:: Records shown ::
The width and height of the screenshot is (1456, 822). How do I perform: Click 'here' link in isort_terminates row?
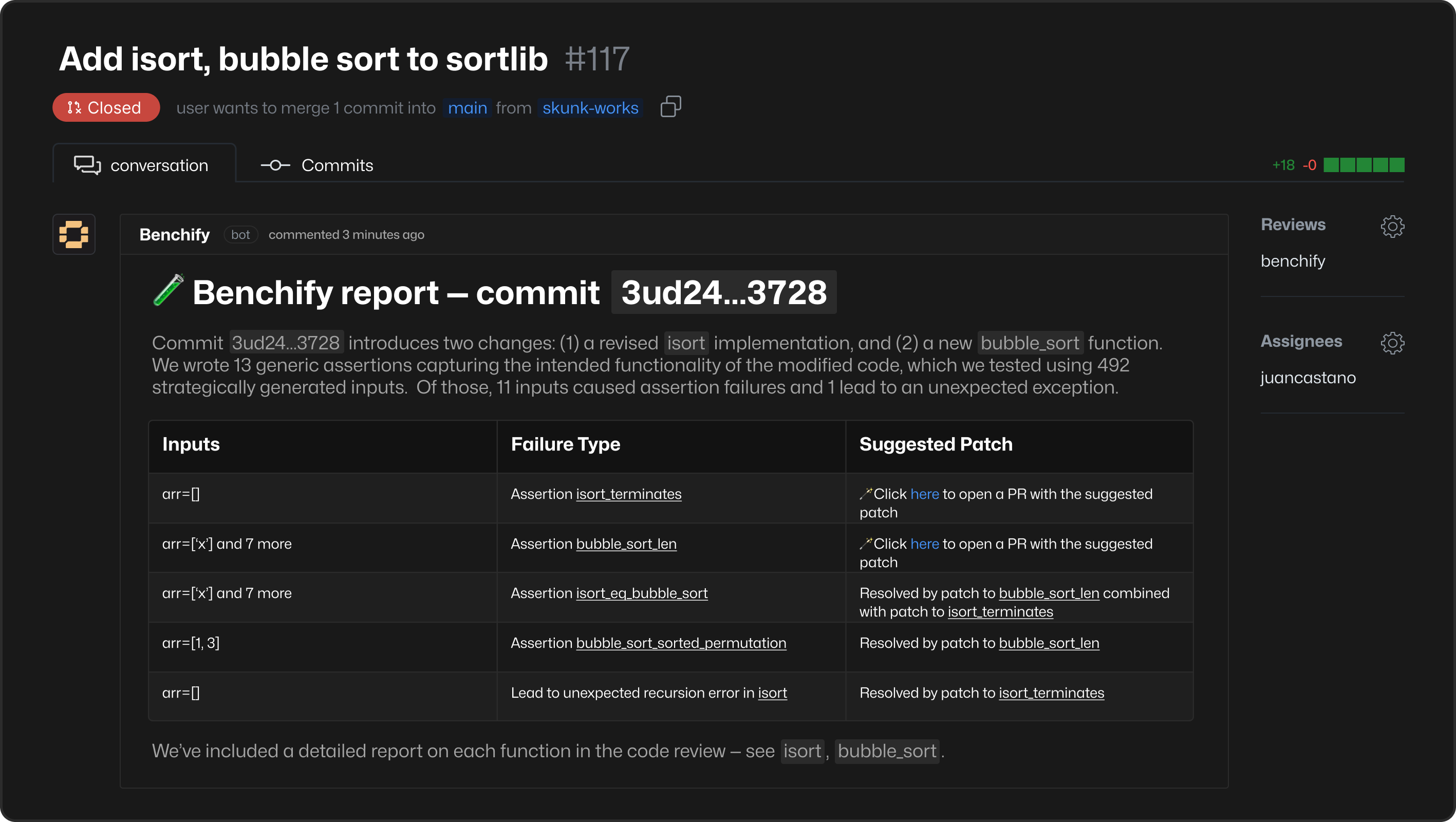pyautogui.click(x=924, y=494)
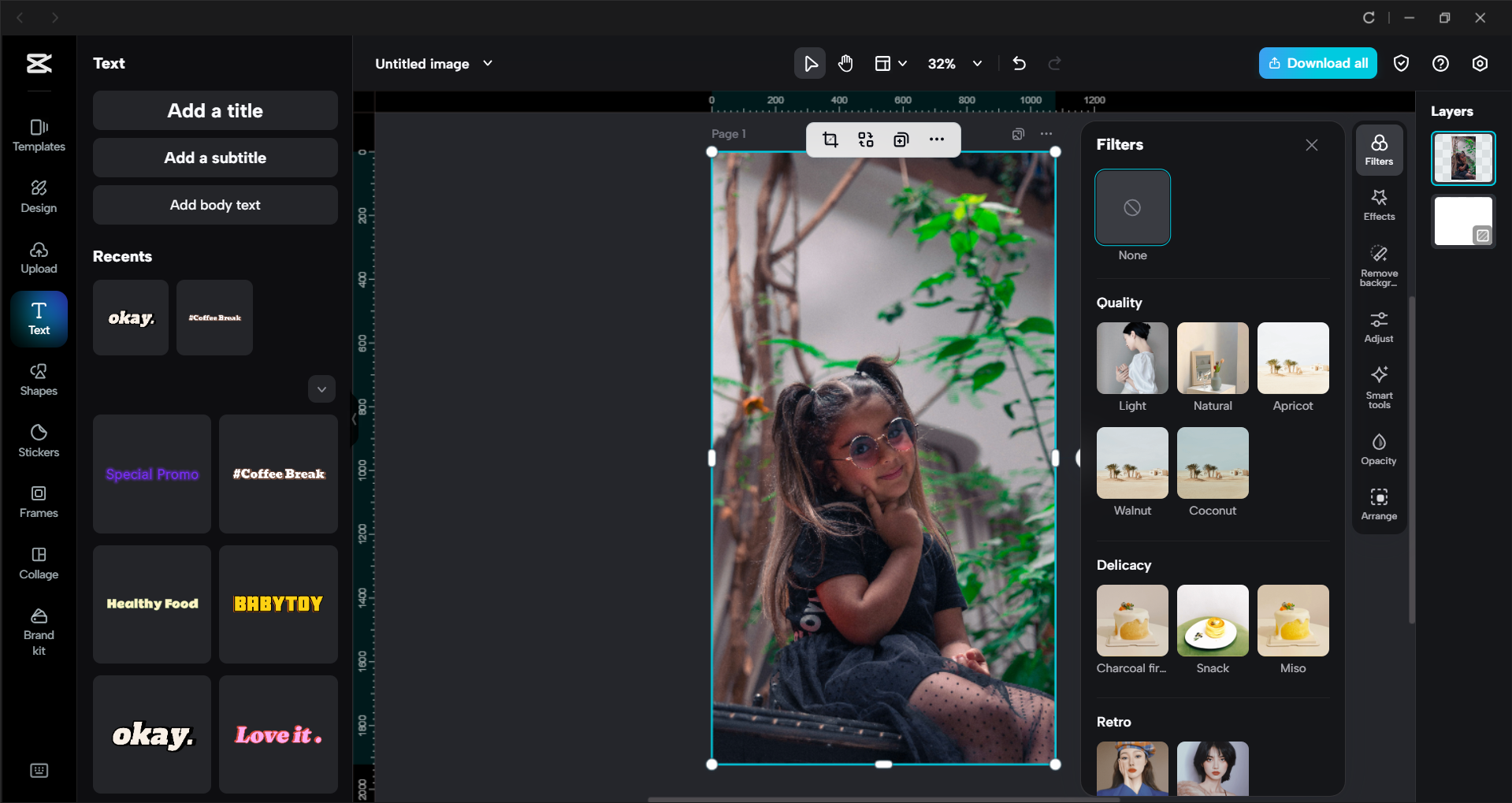The width and height of the screenshot is (1512, 803).
Task: Select the photo layer thumbnail in Layers
Action: point(1462,158)
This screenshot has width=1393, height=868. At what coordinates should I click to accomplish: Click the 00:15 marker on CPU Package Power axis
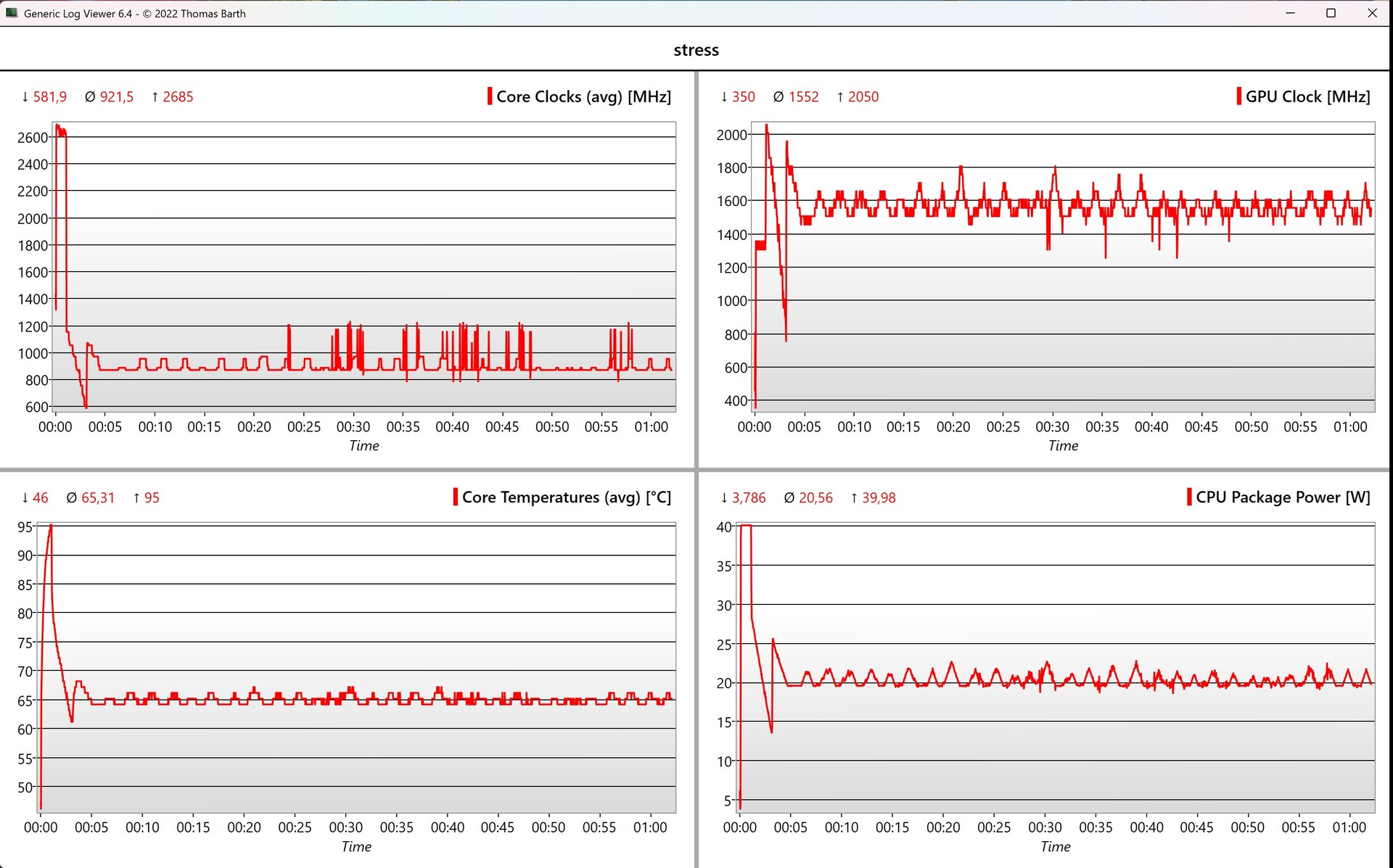892,827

:: Task prompt ::
Reproduce exactly the lines from the one containing "This screenshot has" through the last line of the records, both included, leaving out every picture.

:: Written answer ::
This screenshot has width=1393, height=868. At what coordinates should I click to accomplish: Click the 00:15 marker on CPU Package Power axis
892,827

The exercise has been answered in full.